Location
- 305 SW Alice Street Hoxie, Arkansas 72433 United States 36°03′4″N 90°58′53″W﻿ / ﻿36.05111°N 90.98139°W

Information
- Type: Comprehensive
- School district: Hoxie School District
- CEEB code: 041175
- NCES School ID: 050799000518
- Principal: Lori McKenzie
- Teaching staff: 58.54 (on FTE basis)
- Grades: 7–12
- Enrollment: 368 (2023-2024)
- Student to teacher ratio: 5.89
- Colors: Green and white
- Mascot: Mustang
- Team name: Hoxie Mustangs
- Website: www.hoxieschools.com/o/hhs

= Hoxie High School (Arkansas) =

Hoxie High School is an accredited public high school in Hoxie, Arkansas, United States. Hoxie High School is one of five public high schools in Lawrence County and the only high school of the Hoxie School District.

==Academics==
The assumed course of study follows the Smart Core curriculum developed by the Arkansas Department of Education (ADE). Students complete regular coursework and exams and may select Advanced Placement (AP) courses and exams that may lead to college credit. Hoxie High School is accredited by the ADE and has been accredited by AdvancED since 1975.

== Athletics ==
The Hoxie High School mascot is the mustang with green and white serving as the school colors.

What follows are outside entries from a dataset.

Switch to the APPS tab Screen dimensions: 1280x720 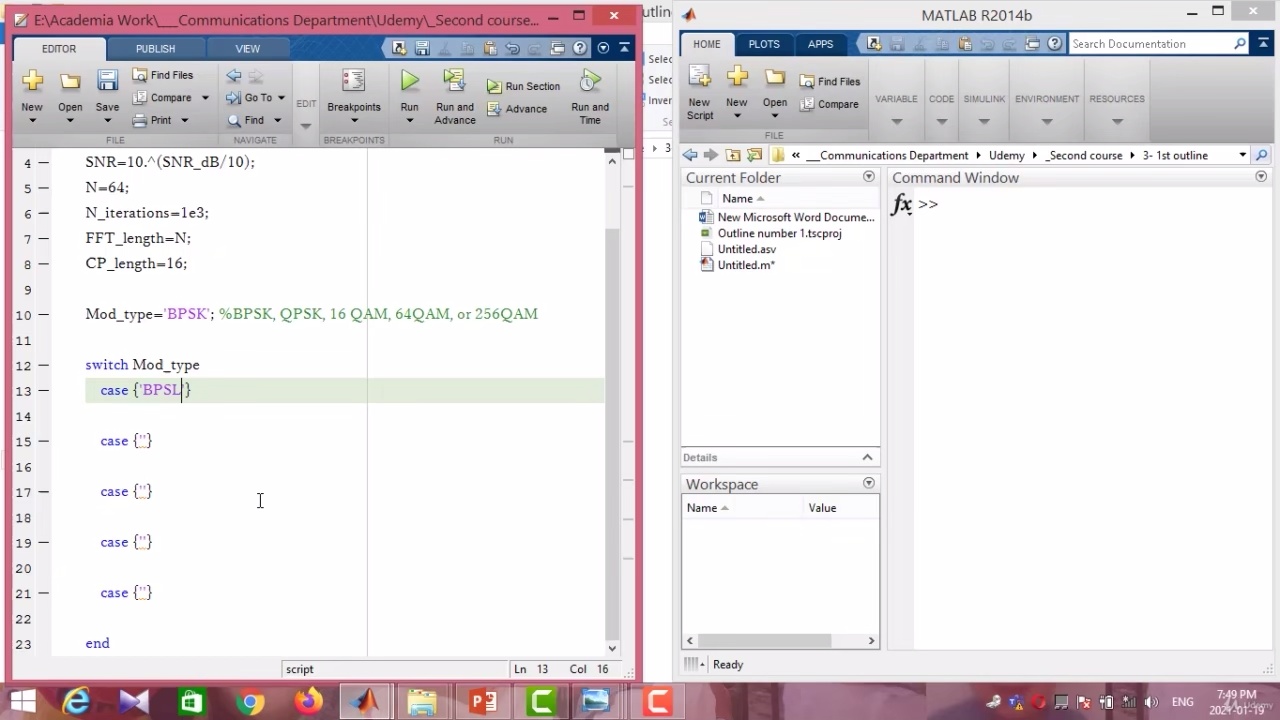[x=820, y=44]
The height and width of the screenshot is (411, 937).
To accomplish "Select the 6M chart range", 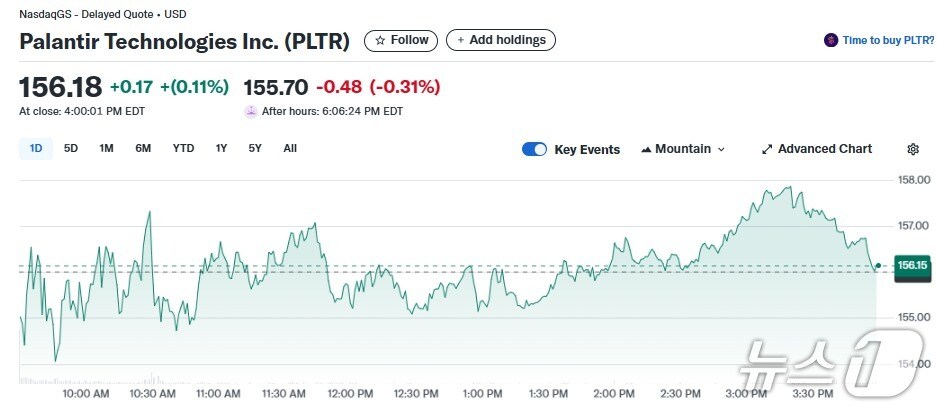I will pos(143,148).
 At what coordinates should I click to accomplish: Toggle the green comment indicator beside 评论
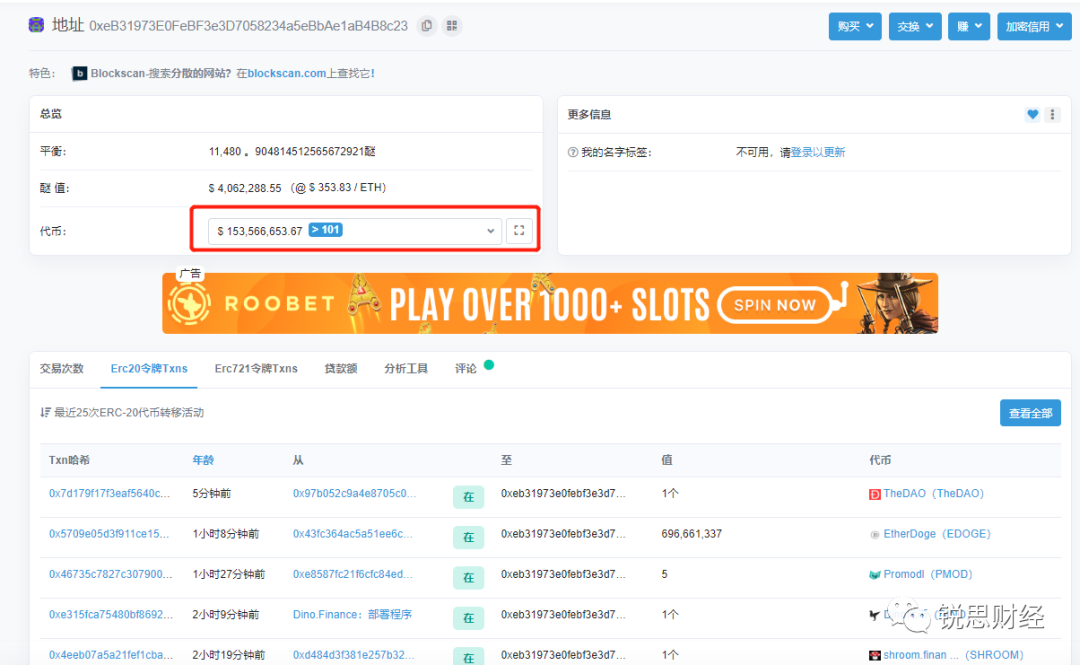pyautogui.click(x=487, y=366)
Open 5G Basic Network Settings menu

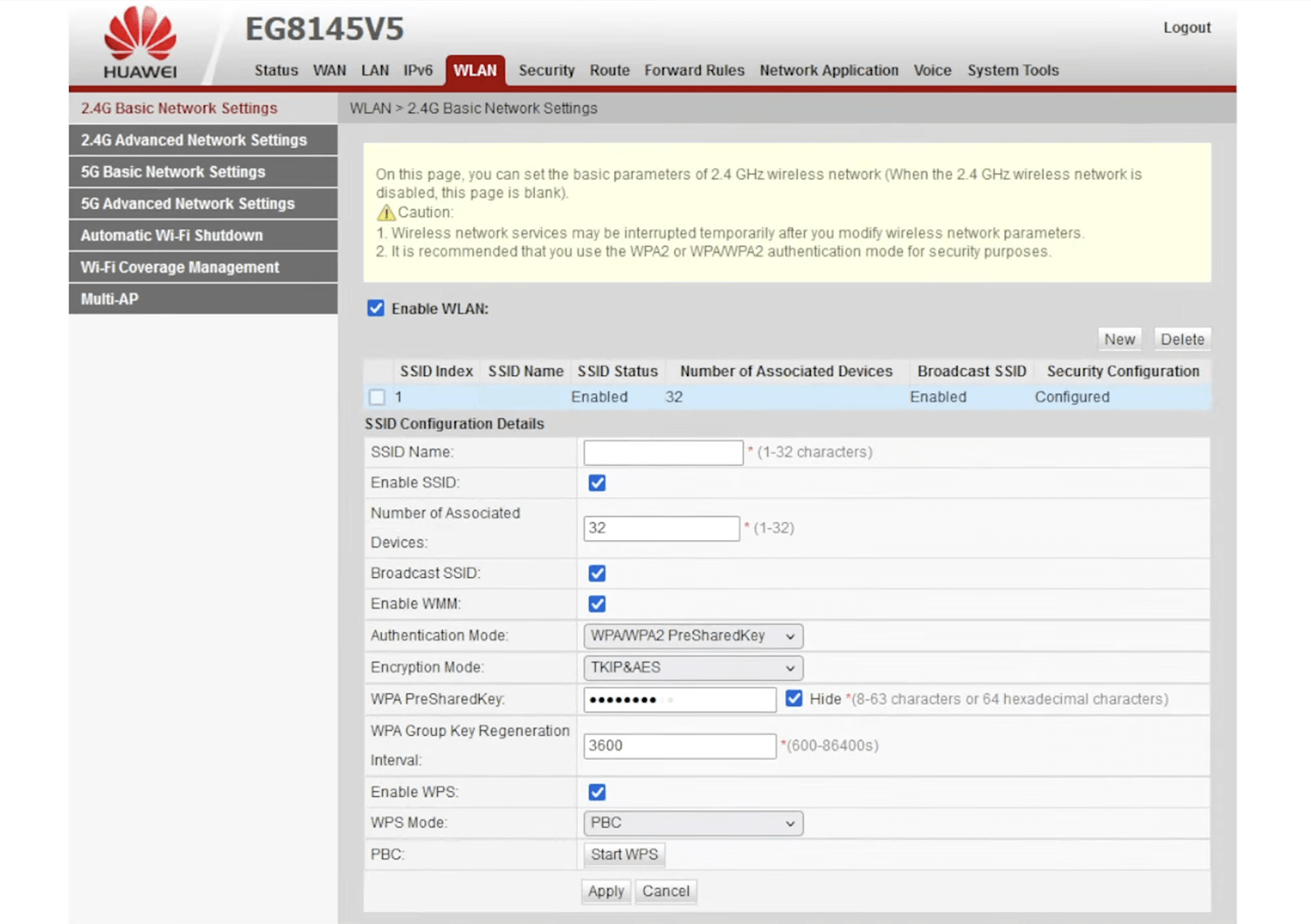click(x=173, y=172)
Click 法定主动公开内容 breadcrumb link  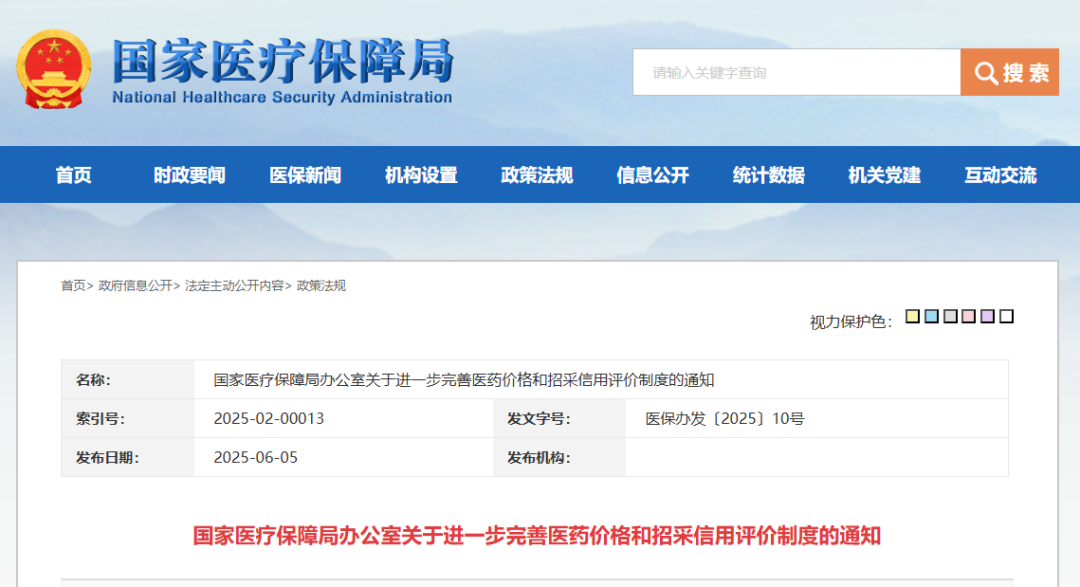(x=234, y=286)
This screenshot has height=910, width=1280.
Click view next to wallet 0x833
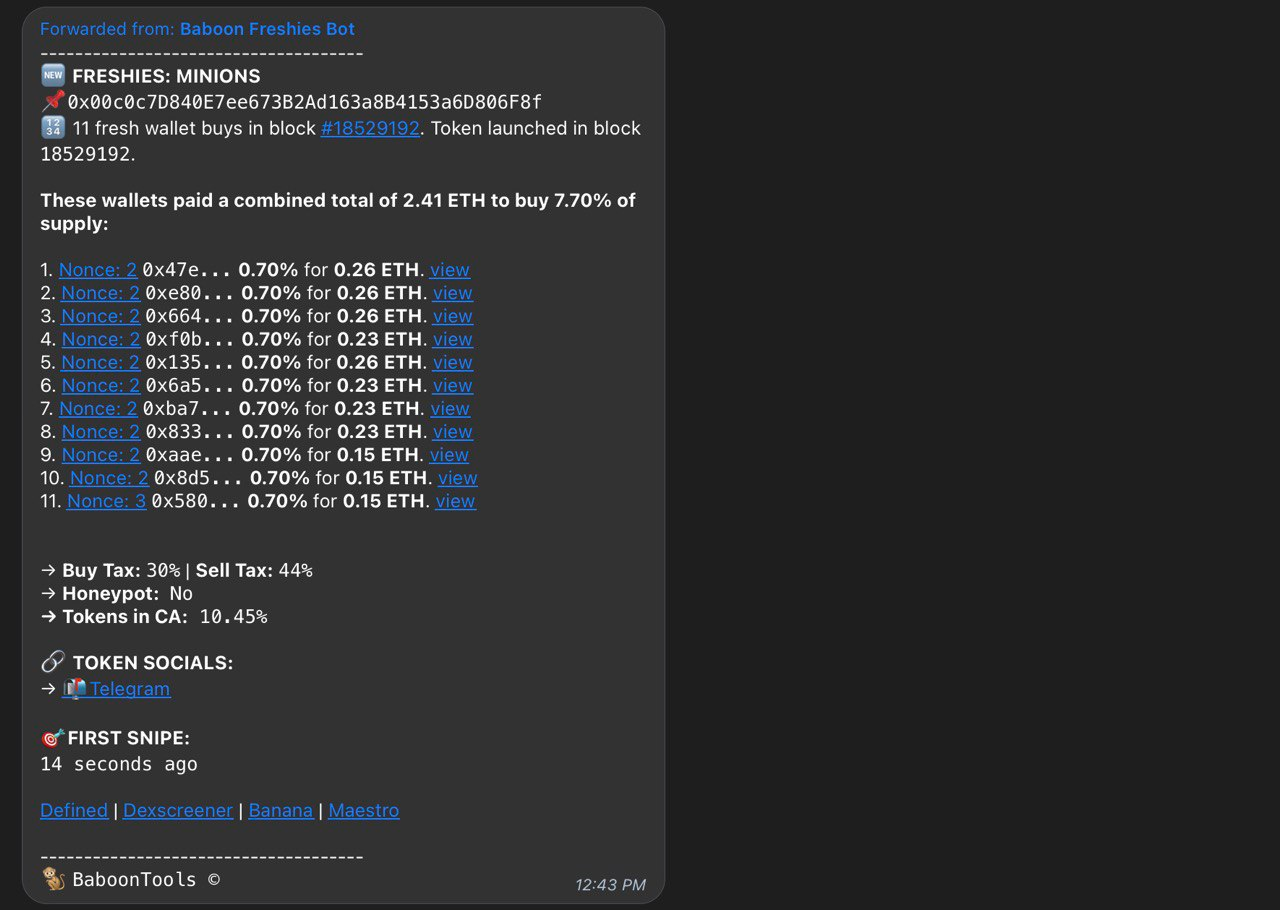[x=452, y=431]
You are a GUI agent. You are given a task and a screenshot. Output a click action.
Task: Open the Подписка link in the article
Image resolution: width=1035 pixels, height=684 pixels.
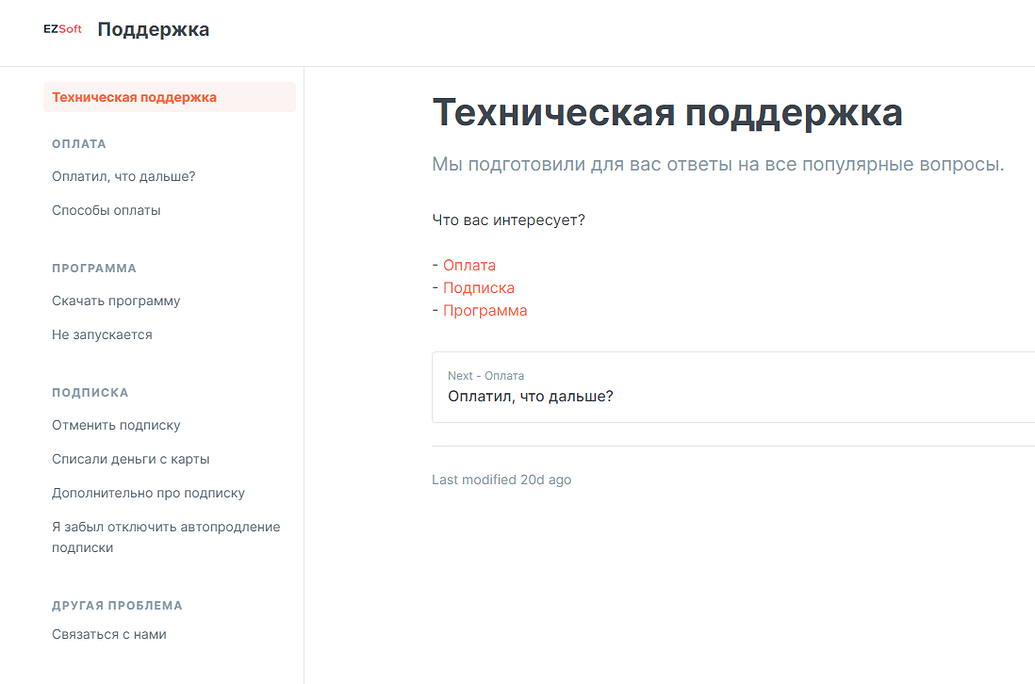478,287
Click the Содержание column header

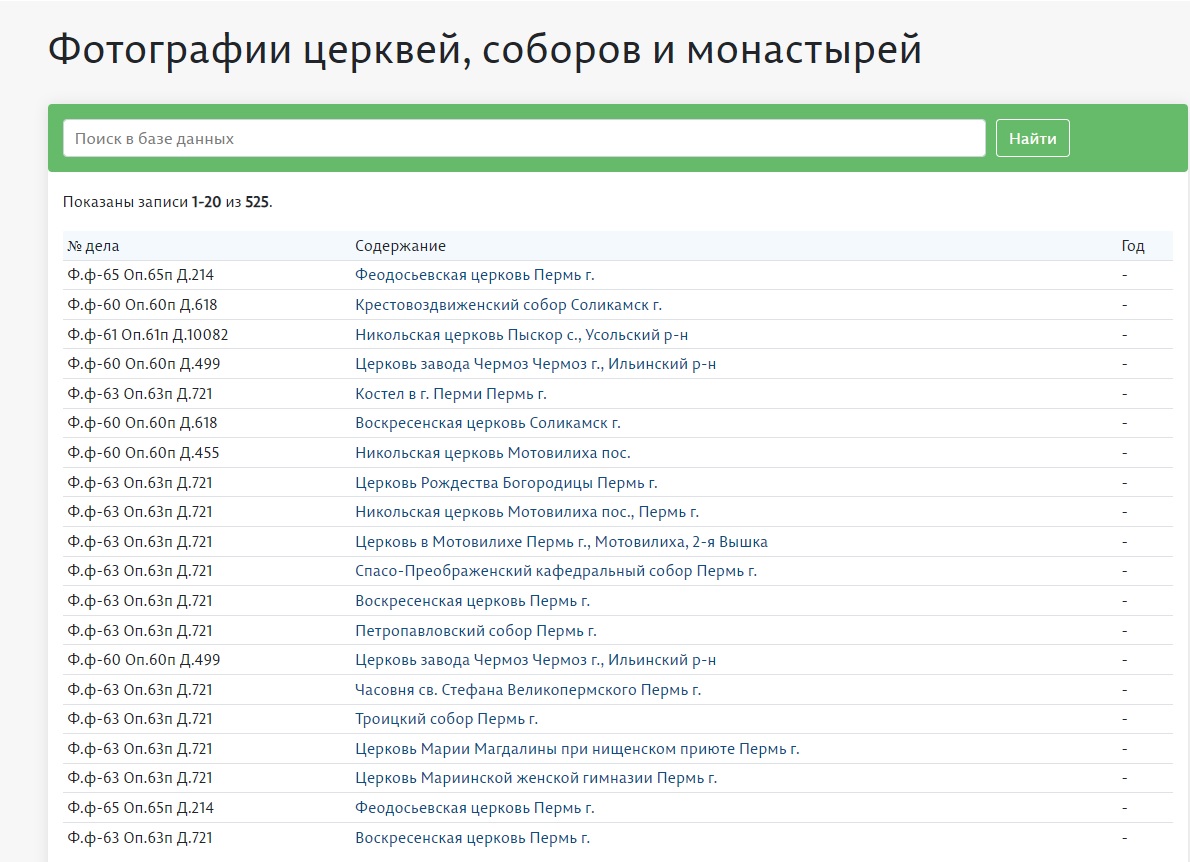pyautogui.click(x=400, y=246)
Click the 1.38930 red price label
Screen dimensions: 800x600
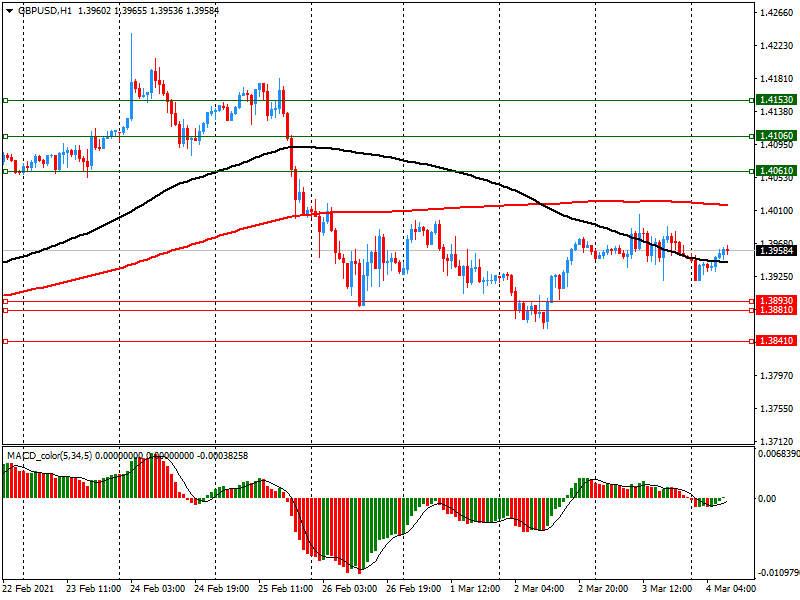(776, 301)
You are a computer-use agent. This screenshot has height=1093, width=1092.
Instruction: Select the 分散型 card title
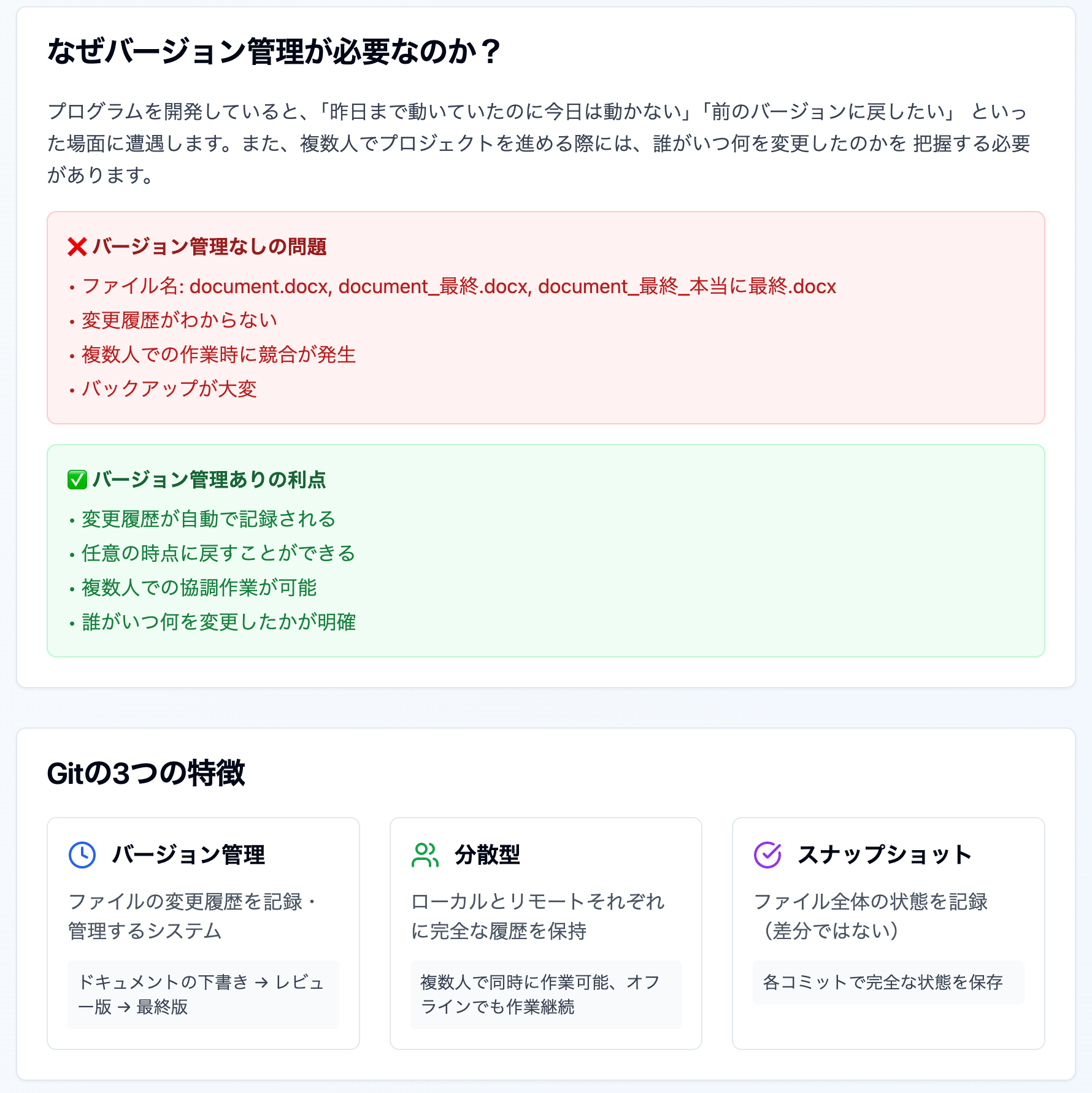point(487,854)
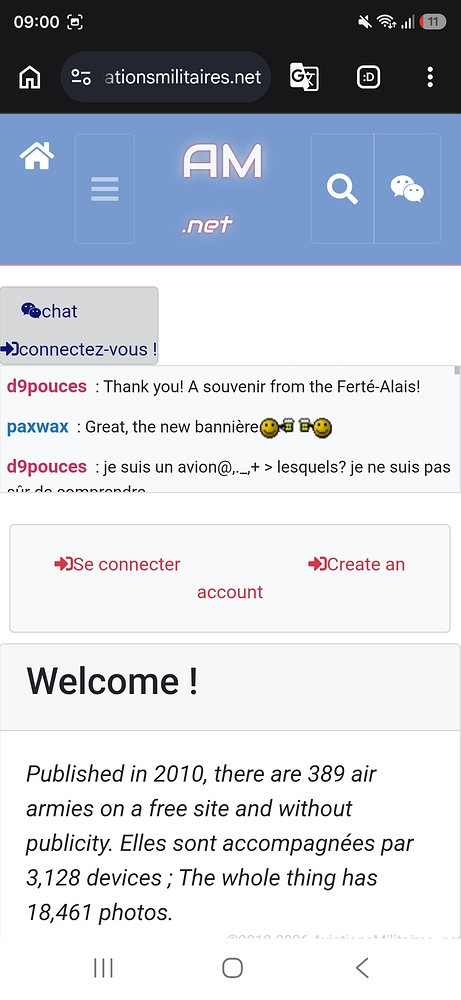
Task: Open the browser three-dot menu
Action: click(x=430, y=77)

For 2012–14, the Hoxie Mustangs compete in the 3A Classification from the 3A Region 3 Conference administered by the Arkansas Activities Association. The Mustangs participate in football, volleyball, golf (boys/girls), cheer, dance, basketball (boys/girls), baseball, softball, track (boys/girls). On March 10, 2017, the Hoxie Lady Mustangs won the Class 3A Basketball Tournament.